Roulettes of different types were used together with the burin and needle to create densely packed marks which appear as tonal to the eye, and allow a great variety of textures and effects.
The copper plates used in traditional engraving and etching, which are softer and so much easier to work cannot be case hardened but can be steel-faced or nickel-plated by electroplating to increase the number of impressions that could be printed.
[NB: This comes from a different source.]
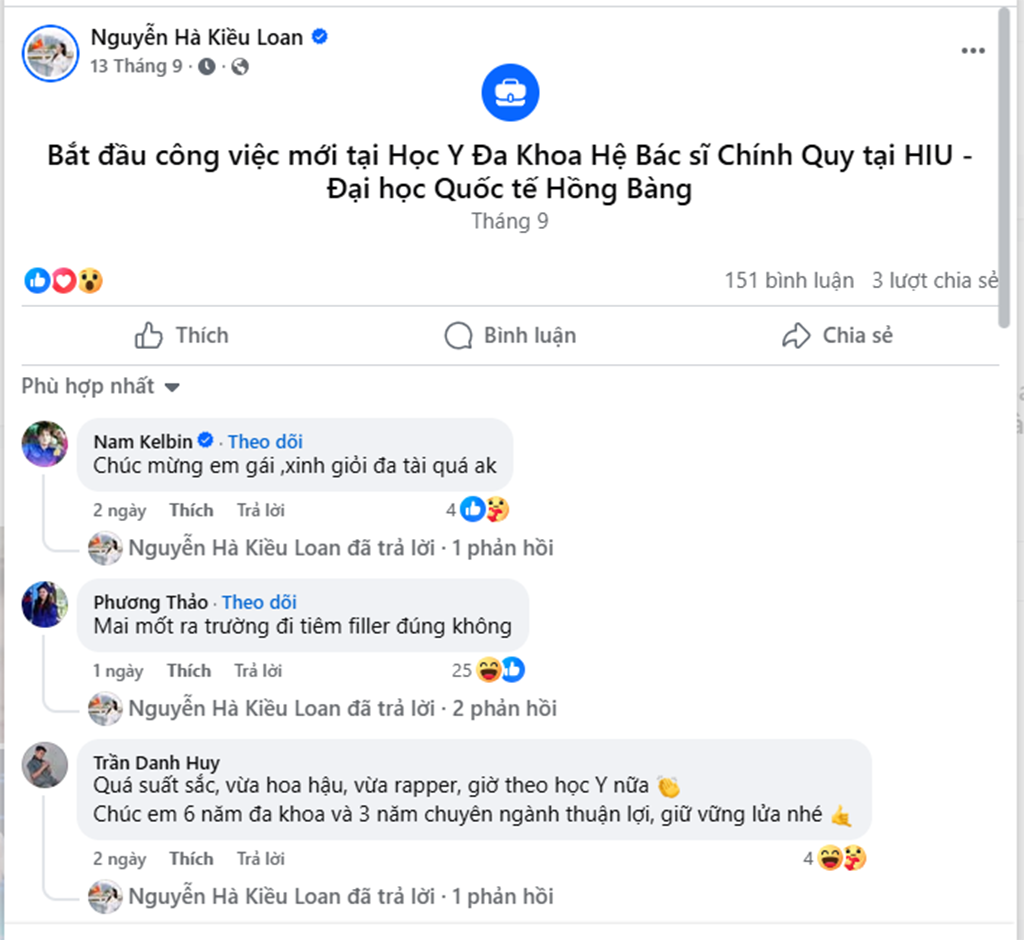The height and width of the screenshot is (940, 1024).
Task: Follow Nam Kelbin via Theo dõi
Action: 265,441
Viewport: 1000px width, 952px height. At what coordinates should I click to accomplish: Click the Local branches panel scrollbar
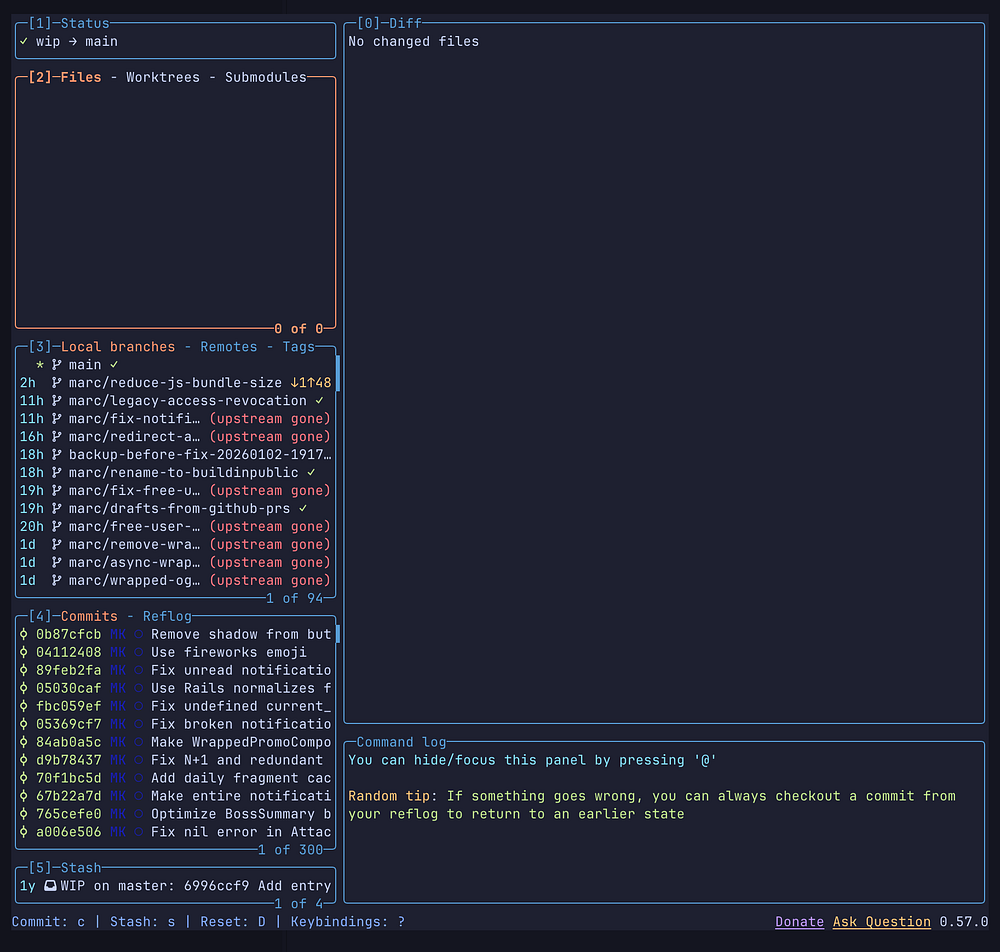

So "A shimmering pale grey became for the first time a possibility in line engraving, and it is this that provides the most recognizable characteristic of steel beside the heavier and warmer mood of copper".
Copper, being a soft metal, was easy to carve or engrave and the plates could be used to strike a few hundred copies before the image began to severely deteriorate from wear.
For this reason, copper plates were the preferred medium of printing for mapmakers, who needed to alter their maps whenever land was newly discovered, claimed, or changed hands.
During the 1820s steel began to replace copper as the preferred medium of commercial publishers for illustration, but still rivaled by wood engraving and later lithography.
Also, the harder steel plates produced much longer wearing dies that could strike thousands of copies before they would need any repair or refurbishing engraving.